Para alumni tampil kompak mengenakan busana adat Betawi seperti pangsi, encim, dan cukin sebagai bentuk penghormatan terhadap budaya lokal sekaligus menyambut lima abad Kota Jakarta.
Ketua Panitia Budi Prasetyono mengatakan, pemilihan konsep budaya Betawi menjadi bagian dari upaya para alumni ikut menjaga dan merawat warisan budaya Jakarta melalui momentum reuni emas tersebut.
Menurut Budi, peserta yang hadir tidak hanya berasal dari Angkatan 1976, tetapi juga alumni lintas angkatan, mulai 1974, 1975, 1977 hingga 1979.
Baca Juga: Pemprov DKI Siapakan LPDP Jakarta, Prioritaskan Anak Betawi Kuliah ke Luar Negeri
Seluruh peserta mengenakan pakaian adat Betawi dan mengikuti rangkaian acara di kawasan Perkampungan Budaya Betawi.
“Selain mempererat silaturahmi, kami ingin kegiatan ini menjadi bagian kecil dari pelestarian budaya Betawi, apalagi bertepatan menuju lima abad Jakarta,” ujar Budi.
Purnawirawan perwira tinggi TNI AD itu berharap reuni emas ini semakin menguatkan ikatan para alumni yang kini telah menempuh beragam profesi, mulai dari pejabat, akademisi, hingga tokoh di berbagai bidang.
“Sudah setengah abad kami lulus.

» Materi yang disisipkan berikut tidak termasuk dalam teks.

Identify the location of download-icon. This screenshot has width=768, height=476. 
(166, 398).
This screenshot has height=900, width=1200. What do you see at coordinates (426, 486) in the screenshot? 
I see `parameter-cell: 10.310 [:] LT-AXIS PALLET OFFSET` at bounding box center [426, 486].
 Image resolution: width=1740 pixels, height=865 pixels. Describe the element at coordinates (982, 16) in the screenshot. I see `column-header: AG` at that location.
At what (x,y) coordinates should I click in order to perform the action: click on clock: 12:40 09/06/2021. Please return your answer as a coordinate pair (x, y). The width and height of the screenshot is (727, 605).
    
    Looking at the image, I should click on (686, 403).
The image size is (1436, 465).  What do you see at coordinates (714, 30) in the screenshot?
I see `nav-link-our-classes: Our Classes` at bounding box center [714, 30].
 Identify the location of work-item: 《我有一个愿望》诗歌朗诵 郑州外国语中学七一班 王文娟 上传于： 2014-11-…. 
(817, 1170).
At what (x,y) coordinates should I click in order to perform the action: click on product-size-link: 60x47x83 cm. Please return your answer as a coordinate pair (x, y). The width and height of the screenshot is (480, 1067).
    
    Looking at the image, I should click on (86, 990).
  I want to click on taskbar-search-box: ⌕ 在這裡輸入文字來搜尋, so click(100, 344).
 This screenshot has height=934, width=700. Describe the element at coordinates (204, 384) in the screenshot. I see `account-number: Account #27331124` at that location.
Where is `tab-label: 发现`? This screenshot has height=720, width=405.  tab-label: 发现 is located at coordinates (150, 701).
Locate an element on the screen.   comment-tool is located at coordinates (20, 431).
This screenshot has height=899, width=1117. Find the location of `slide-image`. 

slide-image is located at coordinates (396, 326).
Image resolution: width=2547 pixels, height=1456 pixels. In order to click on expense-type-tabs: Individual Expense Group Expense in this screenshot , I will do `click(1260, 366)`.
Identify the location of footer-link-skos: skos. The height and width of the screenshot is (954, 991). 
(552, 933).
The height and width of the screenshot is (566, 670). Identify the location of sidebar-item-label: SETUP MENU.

Harapannya komunikasi dan persaudaraan antaralumni terus terjaga setelah acara ini,” katanya.
Baca Juga: Larang Penggunaan Ondel-ondel Untuk Ngamen, Pramono: Karena Ikon Betawi dan Jakarta
Suasana hangat dan penuh nostalgia terasa sepanjang acara. Salah satu alumni Angkatan 1976, Margareta Turang atau Eta, mengaku mengumpulkan teman-teman seangkatan bukan perkara mudah karena sebagian sulit dihubungi.